- _Task prompt_
Would you please print exactly the lines that run from the one with "Open the Gallery sidebar panel" to the last line of the data, both included, without any pictures?

------------------------------------

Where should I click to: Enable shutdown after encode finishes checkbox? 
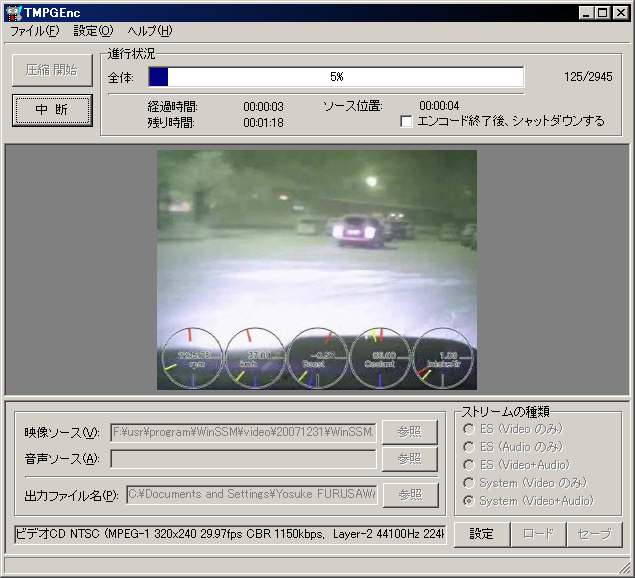pyautogui.click(x=407, y=122)
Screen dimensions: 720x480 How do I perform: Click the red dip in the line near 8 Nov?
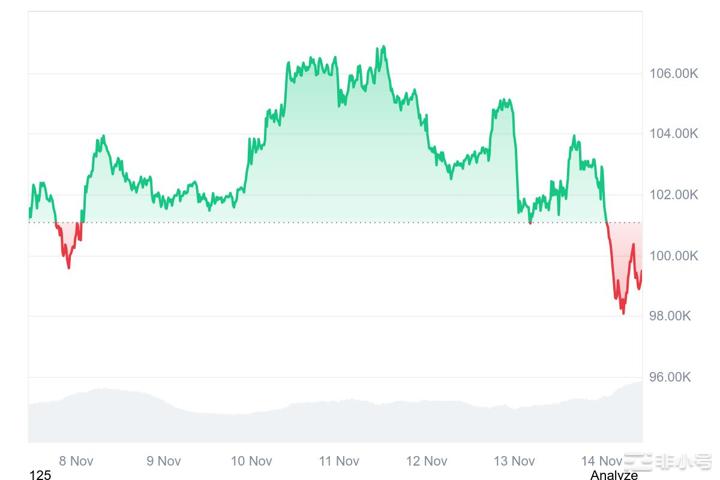click(x=68, y=266)
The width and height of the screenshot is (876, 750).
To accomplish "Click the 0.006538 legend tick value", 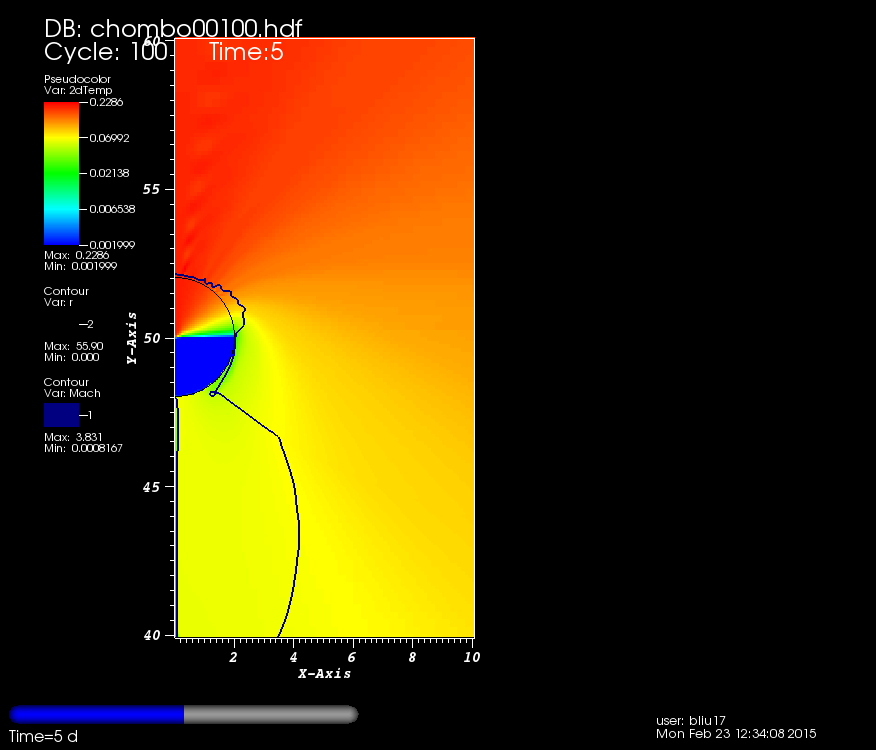I will 103,209.
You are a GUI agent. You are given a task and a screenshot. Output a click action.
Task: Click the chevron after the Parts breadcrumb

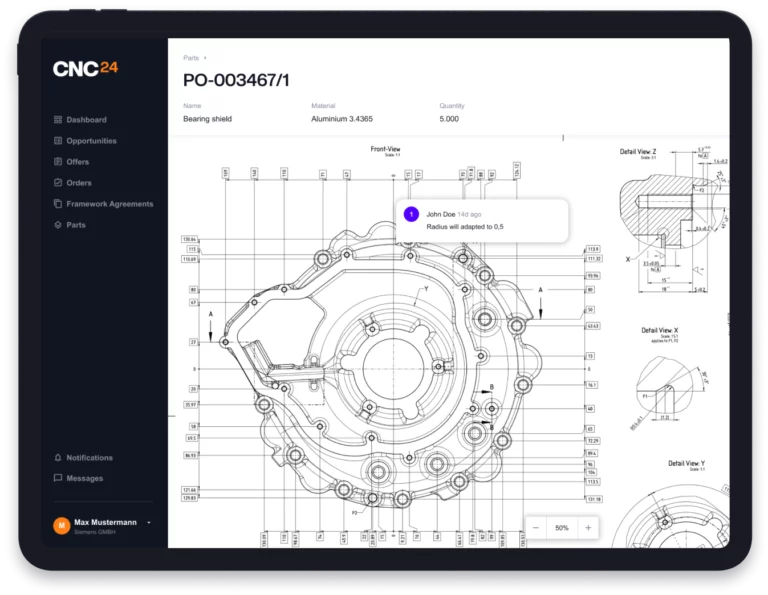click(x=205, y=59)
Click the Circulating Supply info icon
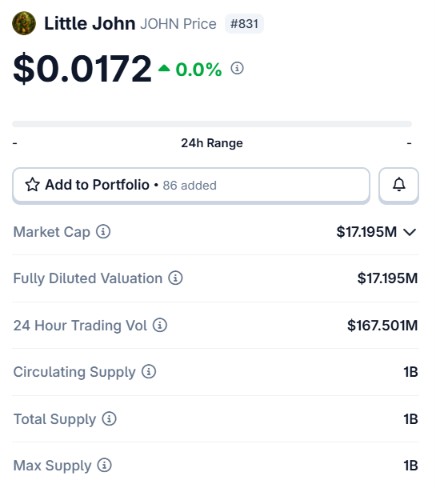The height and width of the screenshot is (488, 435). click(149, 371)
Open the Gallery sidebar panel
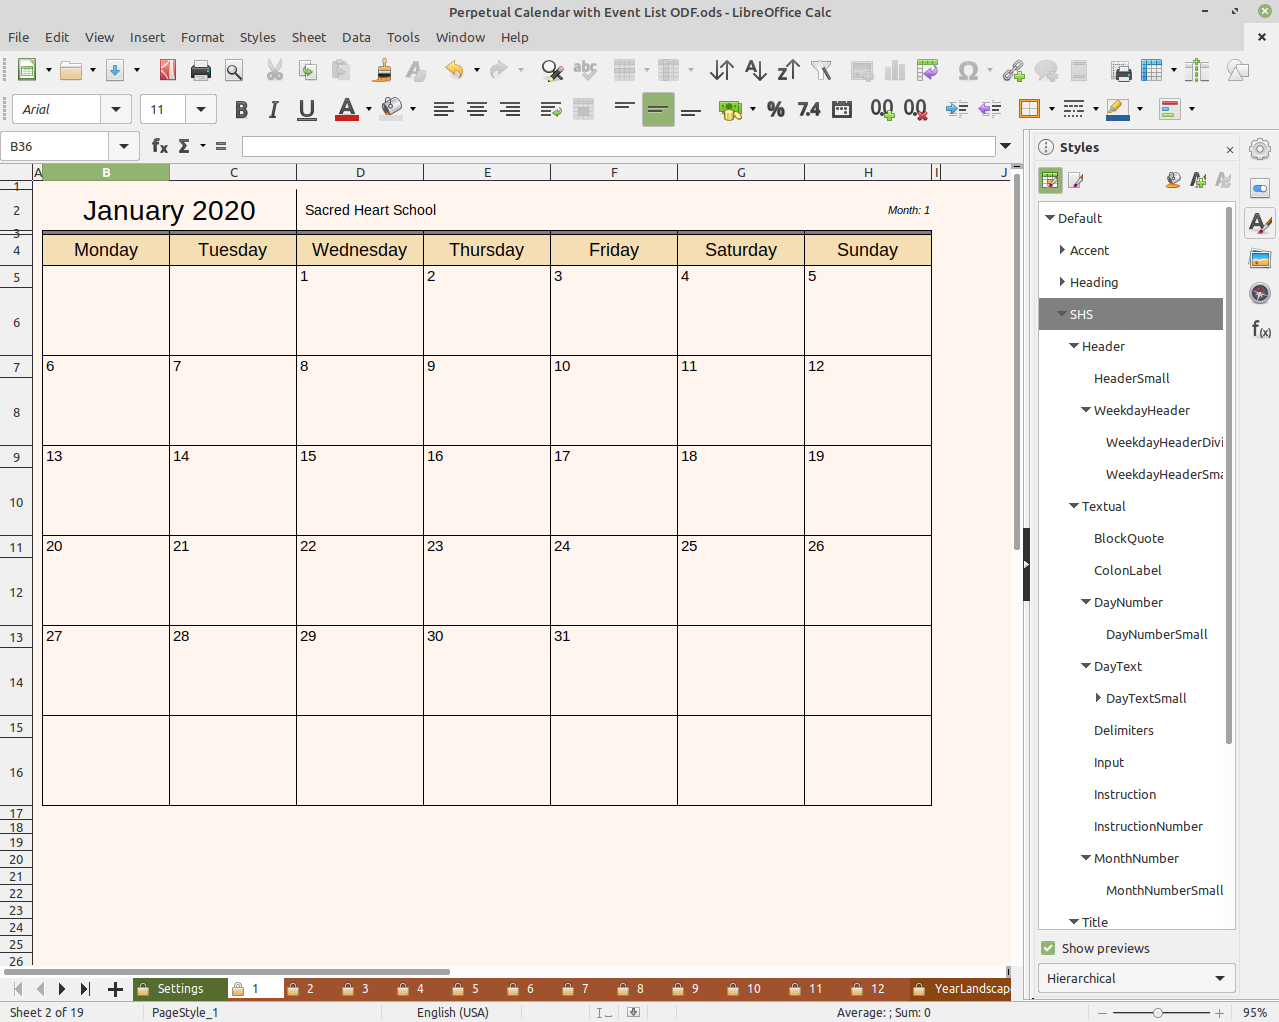Viewport: 1279px width, 1022px height. click(1259, 258)
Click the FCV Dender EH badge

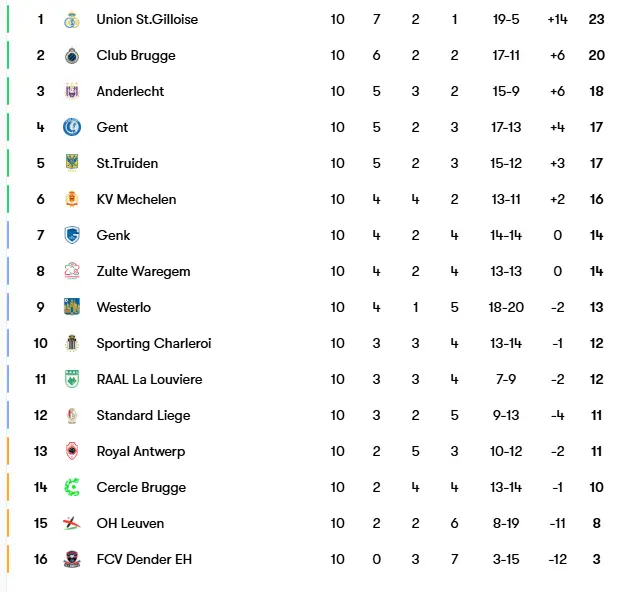click(x=71, y=560)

------------------------------------

- _Solution below_
Open the Gallery sidebar panel
Viewport: 1279px width, 1022px height. click(1259, 258)
Click the FCV Dender EH badge

click(x=71, y=560)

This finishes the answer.